■ **CHALLENGE**
Reproduce, word for word, the stretch of the material from the line containing "Where should I click to: Click the red" through the line containing "pyautogui.click(x=824, y=748)", with both of those lines included.

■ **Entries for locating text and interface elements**

☆ ☆ ☆

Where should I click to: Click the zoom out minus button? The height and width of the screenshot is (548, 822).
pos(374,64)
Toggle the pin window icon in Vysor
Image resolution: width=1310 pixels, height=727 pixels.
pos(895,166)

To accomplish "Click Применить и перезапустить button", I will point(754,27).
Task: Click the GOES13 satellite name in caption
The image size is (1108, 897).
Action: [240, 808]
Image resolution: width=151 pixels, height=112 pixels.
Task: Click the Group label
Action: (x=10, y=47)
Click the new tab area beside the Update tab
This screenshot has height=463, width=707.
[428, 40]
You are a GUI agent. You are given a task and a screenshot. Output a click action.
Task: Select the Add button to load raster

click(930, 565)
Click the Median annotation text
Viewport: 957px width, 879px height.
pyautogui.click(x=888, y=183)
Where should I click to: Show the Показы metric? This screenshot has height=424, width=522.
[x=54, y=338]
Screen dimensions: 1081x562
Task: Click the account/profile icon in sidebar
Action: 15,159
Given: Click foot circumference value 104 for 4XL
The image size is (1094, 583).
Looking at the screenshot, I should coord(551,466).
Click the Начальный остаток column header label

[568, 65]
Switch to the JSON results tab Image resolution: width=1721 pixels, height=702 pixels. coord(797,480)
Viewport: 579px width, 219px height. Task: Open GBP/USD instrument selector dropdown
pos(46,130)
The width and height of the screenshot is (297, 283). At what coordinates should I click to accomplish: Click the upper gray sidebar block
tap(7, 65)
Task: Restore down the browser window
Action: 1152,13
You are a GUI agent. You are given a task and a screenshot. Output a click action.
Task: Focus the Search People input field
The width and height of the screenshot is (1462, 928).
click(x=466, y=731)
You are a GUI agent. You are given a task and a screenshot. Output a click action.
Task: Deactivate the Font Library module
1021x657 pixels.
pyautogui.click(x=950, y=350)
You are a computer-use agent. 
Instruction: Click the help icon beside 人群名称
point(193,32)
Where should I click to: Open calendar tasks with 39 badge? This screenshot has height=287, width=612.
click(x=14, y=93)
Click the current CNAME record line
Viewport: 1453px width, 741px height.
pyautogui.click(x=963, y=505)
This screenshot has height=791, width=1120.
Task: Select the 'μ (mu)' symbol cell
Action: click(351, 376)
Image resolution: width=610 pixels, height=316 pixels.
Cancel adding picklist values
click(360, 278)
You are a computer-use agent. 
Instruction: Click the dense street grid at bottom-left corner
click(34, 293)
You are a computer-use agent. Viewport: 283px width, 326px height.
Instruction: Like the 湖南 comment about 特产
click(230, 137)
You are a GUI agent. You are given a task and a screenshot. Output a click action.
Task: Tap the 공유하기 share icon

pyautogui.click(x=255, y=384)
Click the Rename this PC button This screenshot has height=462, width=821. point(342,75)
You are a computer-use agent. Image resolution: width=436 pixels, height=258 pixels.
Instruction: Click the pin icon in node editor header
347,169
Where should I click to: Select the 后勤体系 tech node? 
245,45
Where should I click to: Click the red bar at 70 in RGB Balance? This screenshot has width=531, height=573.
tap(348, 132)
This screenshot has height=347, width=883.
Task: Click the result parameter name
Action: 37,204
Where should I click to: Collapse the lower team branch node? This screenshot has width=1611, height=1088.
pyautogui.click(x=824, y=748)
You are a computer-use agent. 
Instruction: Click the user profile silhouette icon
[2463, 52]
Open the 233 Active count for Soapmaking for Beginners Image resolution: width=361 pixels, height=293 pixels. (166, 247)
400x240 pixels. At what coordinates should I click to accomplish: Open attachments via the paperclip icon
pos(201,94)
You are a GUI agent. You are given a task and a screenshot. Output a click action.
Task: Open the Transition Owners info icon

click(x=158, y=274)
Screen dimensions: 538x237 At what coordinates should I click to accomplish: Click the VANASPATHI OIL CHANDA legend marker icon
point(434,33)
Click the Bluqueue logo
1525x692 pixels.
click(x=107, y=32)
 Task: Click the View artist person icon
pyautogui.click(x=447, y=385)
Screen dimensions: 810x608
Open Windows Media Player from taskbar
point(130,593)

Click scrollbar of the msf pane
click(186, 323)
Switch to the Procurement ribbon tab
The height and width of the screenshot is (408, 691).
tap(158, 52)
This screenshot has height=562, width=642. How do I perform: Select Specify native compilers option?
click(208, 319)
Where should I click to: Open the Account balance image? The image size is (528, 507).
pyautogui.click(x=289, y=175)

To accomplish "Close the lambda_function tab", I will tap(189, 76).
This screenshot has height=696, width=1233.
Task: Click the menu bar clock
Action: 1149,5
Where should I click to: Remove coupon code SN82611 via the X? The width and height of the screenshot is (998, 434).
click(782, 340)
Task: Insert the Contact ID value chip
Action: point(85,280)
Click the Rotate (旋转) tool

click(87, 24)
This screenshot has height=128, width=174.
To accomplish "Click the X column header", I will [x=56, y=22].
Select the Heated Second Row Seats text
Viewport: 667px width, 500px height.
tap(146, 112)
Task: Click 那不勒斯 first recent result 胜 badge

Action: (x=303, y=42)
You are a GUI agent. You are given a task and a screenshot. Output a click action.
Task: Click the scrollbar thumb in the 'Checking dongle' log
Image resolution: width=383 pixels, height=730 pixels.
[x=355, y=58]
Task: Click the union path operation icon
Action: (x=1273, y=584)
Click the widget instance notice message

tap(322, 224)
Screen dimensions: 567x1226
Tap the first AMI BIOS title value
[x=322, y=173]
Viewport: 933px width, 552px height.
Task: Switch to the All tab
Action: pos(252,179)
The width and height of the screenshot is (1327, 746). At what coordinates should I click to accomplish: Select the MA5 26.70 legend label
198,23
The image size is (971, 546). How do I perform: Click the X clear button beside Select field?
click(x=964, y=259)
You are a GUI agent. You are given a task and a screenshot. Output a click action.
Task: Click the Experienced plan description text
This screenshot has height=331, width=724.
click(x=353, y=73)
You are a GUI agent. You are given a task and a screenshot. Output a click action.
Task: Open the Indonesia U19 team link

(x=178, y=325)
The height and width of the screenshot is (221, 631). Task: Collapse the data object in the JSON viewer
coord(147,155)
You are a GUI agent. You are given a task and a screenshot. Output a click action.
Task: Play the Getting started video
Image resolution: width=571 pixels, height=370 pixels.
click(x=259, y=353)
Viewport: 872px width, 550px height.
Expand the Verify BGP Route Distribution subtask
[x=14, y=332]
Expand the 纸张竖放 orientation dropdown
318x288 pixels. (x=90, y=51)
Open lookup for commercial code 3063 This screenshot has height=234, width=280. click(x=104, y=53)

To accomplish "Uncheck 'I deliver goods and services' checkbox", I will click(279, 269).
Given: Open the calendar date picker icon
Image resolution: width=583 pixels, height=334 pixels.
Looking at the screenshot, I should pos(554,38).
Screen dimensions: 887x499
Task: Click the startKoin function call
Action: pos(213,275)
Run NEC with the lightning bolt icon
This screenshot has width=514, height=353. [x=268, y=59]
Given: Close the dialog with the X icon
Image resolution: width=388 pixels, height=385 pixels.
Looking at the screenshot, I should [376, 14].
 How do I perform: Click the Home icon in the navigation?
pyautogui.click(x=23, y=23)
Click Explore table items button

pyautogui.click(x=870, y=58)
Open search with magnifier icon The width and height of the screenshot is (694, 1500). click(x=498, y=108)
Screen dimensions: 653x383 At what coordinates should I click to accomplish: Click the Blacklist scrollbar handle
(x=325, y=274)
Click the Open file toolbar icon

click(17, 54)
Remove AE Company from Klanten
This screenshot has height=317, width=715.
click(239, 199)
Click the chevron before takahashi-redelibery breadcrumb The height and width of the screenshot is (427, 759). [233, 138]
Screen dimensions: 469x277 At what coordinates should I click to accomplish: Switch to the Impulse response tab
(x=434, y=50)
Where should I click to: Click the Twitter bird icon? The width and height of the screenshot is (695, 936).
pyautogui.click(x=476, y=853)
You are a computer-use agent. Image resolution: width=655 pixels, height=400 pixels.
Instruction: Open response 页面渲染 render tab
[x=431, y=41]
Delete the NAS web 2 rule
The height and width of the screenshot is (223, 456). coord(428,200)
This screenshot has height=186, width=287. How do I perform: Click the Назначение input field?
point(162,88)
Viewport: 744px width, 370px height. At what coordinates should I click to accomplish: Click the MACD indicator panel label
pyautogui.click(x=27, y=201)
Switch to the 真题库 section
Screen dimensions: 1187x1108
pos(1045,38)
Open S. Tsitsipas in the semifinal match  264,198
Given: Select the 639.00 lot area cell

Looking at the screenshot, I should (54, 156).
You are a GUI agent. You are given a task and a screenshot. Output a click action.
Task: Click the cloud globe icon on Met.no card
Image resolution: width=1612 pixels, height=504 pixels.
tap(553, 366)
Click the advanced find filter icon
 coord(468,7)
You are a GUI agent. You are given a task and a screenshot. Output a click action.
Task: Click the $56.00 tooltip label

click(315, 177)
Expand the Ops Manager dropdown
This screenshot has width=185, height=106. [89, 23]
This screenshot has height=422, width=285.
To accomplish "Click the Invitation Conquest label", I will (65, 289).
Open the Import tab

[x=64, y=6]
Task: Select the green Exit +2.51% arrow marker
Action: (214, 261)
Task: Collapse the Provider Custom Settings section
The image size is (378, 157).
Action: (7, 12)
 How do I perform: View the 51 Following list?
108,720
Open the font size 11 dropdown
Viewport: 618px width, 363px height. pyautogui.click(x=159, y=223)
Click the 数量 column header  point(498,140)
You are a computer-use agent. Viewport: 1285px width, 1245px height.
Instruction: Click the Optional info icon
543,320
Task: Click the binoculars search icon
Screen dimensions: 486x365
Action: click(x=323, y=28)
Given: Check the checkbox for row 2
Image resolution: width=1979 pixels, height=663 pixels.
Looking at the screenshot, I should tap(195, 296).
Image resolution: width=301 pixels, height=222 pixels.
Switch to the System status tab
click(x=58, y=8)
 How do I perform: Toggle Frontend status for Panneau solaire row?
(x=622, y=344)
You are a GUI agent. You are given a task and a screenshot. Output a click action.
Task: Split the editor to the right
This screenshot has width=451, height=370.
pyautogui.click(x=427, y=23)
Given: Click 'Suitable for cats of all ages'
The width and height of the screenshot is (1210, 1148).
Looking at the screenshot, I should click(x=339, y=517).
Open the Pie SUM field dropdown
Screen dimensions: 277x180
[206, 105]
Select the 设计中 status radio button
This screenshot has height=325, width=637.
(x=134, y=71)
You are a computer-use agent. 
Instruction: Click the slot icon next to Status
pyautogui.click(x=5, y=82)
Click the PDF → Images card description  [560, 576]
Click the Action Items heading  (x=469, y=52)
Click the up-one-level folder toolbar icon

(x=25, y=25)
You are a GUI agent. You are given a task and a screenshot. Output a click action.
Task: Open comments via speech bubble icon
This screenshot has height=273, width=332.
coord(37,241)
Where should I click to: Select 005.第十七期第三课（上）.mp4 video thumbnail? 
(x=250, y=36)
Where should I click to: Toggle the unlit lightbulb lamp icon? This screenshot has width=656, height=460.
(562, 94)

☆ ☆ ☆

■ **EXERCISE OUTPUT**
Where should I click to: Click the red bar at 70 in RGB Balance? This screenshot has width=531, height=573.
tap(348, 132)
This screenshot has height=347, width=883.
Task: Click the result parameter name
Action: 37,204
Where should I click to: Collapse the lower team branch node? This screenshot has width=1611, height=1088.
pyautogui.click(x=824, y=748)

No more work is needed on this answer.